Sweet. That allows me to quickly fix my "365 days only" blunder for my personal certs (used for email mostly): use old cert, old key, run CA.pl -signcert with a nice, 10 year validity and presto, new cert. (Even better would have been had I found out about that before I had replaced the CA cert - also too shortlived - with a completely new one...sigh.)
Don't forget to copy cert and key to the proper location (usually /etc/ssl/{certs,private}) and check that annoying symlink from keyid.0 to the cert. Fortunately it's the key id, not anything associated with the cert, so you don't have to redo this when your cert is redone. (I always forget how to produce the friggin hash: openssl x509 -hash -noout < cert is the necessary magic, or use c_rehash.)
stunnel expects both key and cert (PEM format) in a single file, and cat is your friend.
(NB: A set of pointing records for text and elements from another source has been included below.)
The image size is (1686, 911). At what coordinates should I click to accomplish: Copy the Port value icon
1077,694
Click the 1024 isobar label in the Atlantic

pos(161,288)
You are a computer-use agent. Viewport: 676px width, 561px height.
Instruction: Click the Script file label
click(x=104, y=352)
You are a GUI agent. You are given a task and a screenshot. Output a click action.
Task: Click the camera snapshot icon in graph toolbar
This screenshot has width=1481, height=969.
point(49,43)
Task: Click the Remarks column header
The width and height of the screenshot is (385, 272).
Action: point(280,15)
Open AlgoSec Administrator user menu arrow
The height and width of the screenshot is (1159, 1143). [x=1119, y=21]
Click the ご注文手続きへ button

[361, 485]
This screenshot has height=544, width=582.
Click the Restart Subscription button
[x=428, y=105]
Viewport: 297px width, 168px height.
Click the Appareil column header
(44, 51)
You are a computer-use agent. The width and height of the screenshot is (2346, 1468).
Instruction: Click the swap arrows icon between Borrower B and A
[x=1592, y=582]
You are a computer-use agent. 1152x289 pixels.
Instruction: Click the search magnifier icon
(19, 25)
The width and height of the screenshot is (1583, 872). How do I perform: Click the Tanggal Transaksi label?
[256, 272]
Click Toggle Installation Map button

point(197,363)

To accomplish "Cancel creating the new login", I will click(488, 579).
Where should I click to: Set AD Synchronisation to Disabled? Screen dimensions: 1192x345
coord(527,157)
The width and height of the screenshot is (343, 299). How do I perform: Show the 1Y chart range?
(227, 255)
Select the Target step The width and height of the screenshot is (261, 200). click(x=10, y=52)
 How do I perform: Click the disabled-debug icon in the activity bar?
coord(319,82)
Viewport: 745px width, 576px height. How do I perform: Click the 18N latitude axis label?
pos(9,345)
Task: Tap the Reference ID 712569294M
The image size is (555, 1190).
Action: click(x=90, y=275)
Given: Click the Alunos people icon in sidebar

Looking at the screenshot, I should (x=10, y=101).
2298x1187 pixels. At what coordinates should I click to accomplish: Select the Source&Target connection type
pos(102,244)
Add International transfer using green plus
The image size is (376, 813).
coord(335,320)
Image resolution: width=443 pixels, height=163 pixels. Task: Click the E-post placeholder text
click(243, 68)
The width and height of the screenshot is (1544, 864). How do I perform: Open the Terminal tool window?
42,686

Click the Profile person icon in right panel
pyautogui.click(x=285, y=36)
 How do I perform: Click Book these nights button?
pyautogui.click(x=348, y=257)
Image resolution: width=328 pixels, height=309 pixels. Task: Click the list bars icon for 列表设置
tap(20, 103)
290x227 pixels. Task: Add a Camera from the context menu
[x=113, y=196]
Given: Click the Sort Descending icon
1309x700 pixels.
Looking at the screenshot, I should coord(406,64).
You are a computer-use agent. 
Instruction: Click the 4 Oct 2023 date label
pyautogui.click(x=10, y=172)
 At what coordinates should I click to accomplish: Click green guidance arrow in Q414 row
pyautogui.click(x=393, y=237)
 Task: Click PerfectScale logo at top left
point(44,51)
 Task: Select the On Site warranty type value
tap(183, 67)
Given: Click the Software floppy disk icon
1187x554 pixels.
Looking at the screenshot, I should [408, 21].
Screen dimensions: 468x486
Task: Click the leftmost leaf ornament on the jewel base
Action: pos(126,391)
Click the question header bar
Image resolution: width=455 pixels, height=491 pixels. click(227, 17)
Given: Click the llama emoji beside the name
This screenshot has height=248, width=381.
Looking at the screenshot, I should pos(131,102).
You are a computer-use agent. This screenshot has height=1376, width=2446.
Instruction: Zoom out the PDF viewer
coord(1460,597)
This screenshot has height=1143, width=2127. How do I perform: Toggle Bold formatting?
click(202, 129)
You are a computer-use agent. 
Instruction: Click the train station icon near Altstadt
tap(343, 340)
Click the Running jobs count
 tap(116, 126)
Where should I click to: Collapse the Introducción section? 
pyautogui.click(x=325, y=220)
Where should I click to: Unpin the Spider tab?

How am I using this stuff?
The CA cert is installed on my servers and clients, known as trustworthy signer to the applications I use with SSL: sendmail and fetchmail.
The sendmail on the client presents its cert in the TLS startup, and on the server side I've got this in /etc/mail/access:
CertIssuer:/C=AT/O=snafu.priv.at/CN=snafu+20CA RELAY
That takes care of outbound email.
fetchmail on the client runs with
--sslcertck --sslcertpath /etc/ssl/certs/ --ssl
and against the FQDN servername (as in the cert). Thus fetchmail requires a server cert signed by a locally known good signer.
On the IMAP server I'm running stunnel with
-A /etc/ssl/certs/snafuCA.cert.pem -p /etc/ssl/certs/stunnel.pem
which makes it present its cert and the CA cert, so everything fits together.